* **Task description**: Rewrite the listing lines as a Markdown table with columns Row and Listing line, starting with the line containing "Given: Select the row 9 header" and continuing through the line containing "Looking at the", omitting blank lines.

* **Given data**:
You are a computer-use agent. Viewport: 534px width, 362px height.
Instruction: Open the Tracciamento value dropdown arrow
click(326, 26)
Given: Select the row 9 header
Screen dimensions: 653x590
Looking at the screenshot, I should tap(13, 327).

---

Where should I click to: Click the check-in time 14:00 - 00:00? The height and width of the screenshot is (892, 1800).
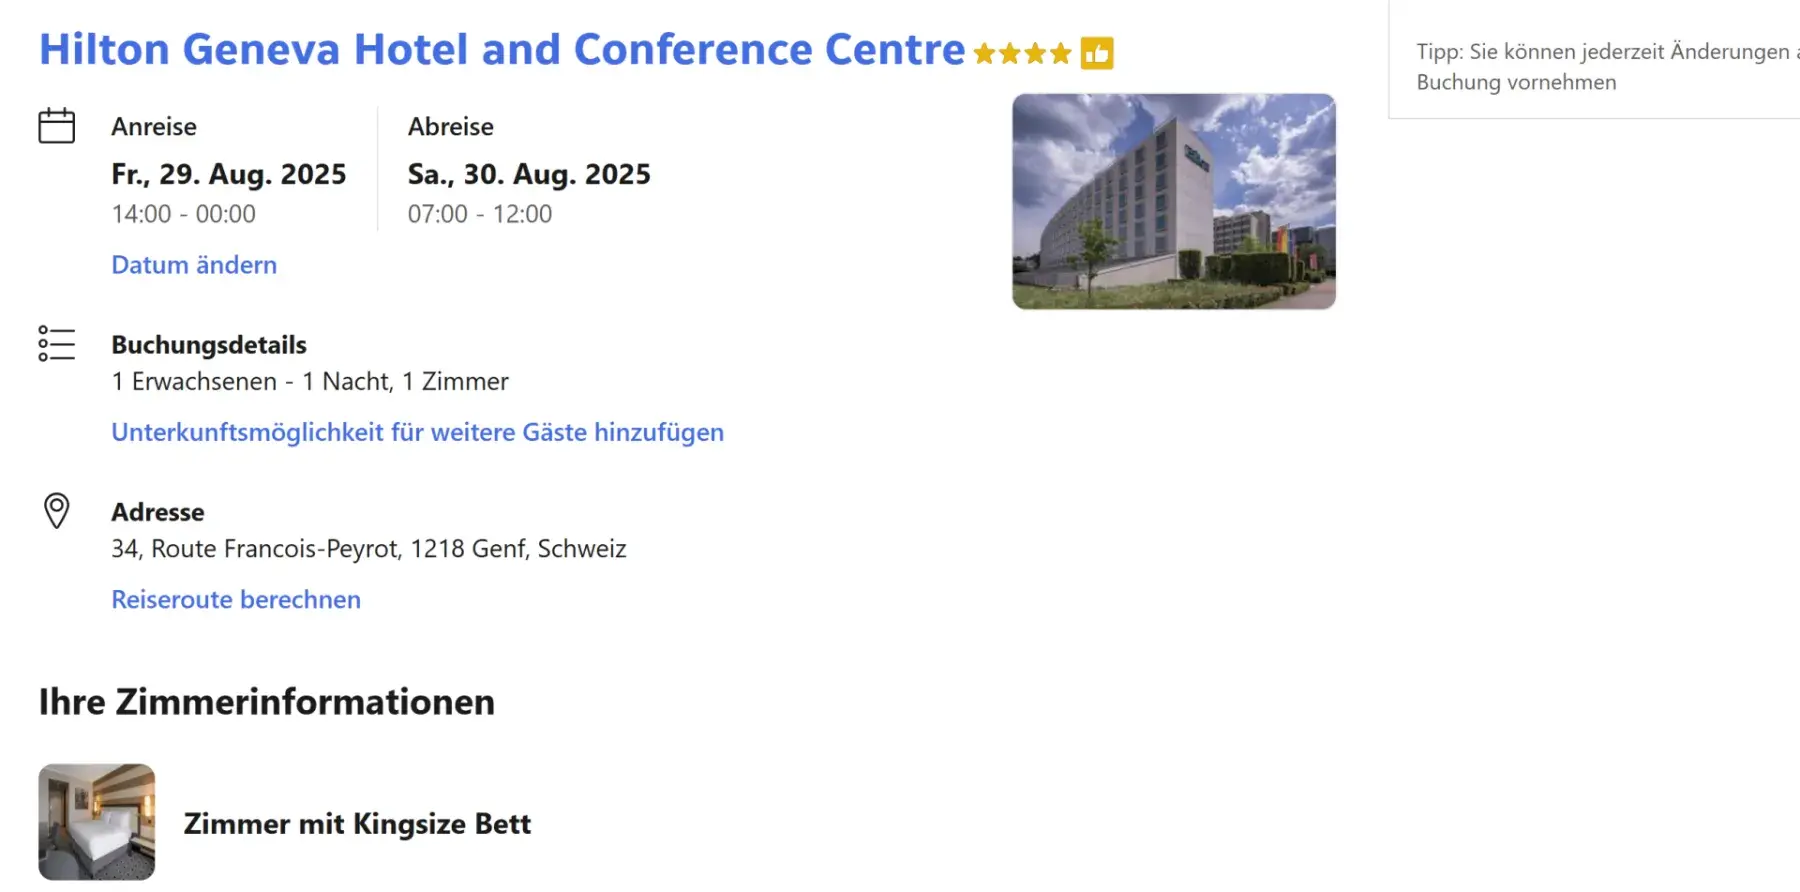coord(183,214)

...

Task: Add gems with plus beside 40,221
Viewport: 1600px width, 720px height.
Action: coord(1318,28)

* **Answer to this problem**:
| Row | Listing line |
|---|---|
| 1 | Given: Select the row 9 header |
| 2 | Screen dimensions: 653x590 |
| 3 | Looking at the screenshot, I should tap(13, 327). |